• Short exercise: Rewrite the records, from the line containing "The height and width of the screenshot is (643, 925)." through the end of the records, as a JSON list of strings with one string per line and no blank lines.

• Records supplied:
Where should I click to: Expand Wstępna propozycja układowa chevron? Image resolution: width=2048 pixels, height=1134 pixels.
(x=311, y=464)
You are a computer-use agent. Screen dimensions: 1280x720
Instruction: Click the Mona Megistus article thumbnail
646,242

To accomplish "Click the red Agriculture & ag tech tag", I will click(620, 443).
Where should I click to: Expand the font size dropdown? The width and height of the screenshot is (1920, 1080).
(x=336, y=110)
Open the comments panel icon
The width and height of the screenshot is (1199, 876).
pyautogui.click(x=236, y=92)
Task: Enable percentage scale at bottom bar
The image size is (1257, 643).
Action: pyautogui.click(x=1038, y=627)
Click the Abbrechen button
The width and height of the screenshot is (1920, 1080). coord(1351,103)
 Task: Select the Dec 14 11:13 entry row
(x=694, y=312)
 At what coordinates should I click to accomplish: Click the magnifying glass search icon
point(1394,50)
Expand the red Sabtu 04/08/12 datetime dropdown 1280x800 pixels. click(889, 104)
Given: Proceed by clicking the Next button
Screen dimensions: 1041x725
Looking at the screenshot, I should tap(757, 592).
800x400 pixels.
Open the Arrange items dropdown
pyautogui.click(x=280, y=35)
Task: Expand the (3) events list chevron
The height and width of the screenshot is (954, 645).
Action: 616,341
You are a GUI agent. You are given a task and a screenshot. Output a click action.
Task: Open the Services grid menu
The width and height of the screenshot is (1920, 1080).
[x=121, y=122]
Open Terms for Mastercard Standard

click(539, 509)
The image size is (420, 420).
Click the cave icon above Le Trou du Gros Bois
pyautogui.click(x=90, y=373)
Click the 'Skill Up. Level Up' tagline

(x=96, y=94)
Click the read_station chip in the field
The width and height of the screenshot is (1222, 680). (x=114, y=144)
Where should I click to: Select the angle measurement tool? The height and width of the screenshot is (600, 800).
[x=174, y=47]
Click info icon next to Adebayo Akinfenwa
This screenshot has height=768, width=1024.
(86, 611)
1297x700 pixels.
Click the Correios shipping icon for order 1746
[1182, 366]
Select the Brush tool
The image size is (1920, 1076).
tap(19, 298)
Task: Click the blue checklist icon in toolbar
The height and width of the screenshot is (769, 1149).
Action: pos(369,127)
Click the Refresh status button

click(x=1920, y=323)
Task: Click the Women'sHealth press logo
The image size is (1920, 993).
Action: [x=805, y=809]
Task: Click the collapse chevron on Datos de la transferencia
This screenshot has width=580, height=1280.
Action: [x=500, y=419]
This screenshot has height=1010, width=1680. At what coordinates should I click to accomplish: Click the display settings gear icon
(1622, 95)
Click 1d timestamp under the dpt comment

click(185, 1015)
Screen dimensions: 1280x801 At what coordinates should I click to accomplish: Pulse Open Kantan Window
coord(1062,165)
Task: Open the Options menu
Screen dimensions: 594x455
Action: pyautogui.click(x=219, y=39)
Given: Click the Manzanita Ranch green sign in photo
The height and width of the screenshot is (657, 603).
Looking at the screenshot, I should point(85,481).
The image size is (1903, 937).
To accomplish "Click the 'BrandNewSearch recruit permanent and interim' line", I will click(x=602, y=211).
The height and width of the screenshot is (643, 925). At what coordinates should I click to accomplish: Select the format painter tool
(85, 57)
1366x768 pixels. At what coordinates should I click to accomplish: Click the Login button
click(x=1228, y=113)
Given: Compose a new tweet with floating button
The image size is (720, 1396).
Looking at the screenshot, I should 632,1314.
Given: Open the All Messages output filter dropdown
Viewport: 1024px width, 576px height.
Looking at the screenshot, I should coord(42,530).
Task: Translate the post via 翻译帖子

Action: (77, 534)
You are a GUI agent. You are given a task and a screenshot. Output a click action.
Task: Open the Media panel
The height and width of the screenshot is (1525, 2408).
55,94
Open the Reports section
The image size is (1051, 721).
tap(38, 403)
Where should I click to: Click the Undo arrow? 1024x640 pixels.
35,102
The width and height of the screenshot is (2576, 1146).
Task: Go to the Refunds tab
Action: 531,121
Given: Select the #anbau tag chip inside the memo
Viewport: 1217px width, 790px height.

• Response to this task:
[
  "The height and width of the screenshot is (643, 925). At what coordinates should I click to accomplish: Select the format painter tool",
  "(85, 57)",
  "1366x768 pixels. At what coordinates should I click to accomplish: Click the Login button",
  "click(x=1228, y=113)",
  "Given: Compose a new tweet with floating button",
  "The image size is (720, 1396).",
  "Looking at the screenshot, I should 632,1314.",
  "Given: Open the All Messages output filter dropdown",
  "Viewport: 1024px width, 576px height.",
  "Looking at the screenshot, I should coord(42,530).",
  "Task: Translate the post via 翻译帖子",
  "Action: (77, 534)",
  "You are a GUI agent. You are given a task and a screenshot. Output a click action.",
  "Task: Open the Media panel",
  "The height and width of the screenshot is (1525, 2408).",
  "55,94",
  "Open the Reports section",
  "The image size is (1051, 721).",
  "tap(38, 403)",
  "Where should I click to: Click the Undo arrow? 1024x640 pixels.",
  "35,102",
  "The width and height of the screenshot is (2576, 1146).",
  "Task: Go to the Refunds tab",
  "Action: 531,121",
  "Given: Select the #anbau tag chip inside the memo",
  "Viewport: 1217px width, 790px height."
]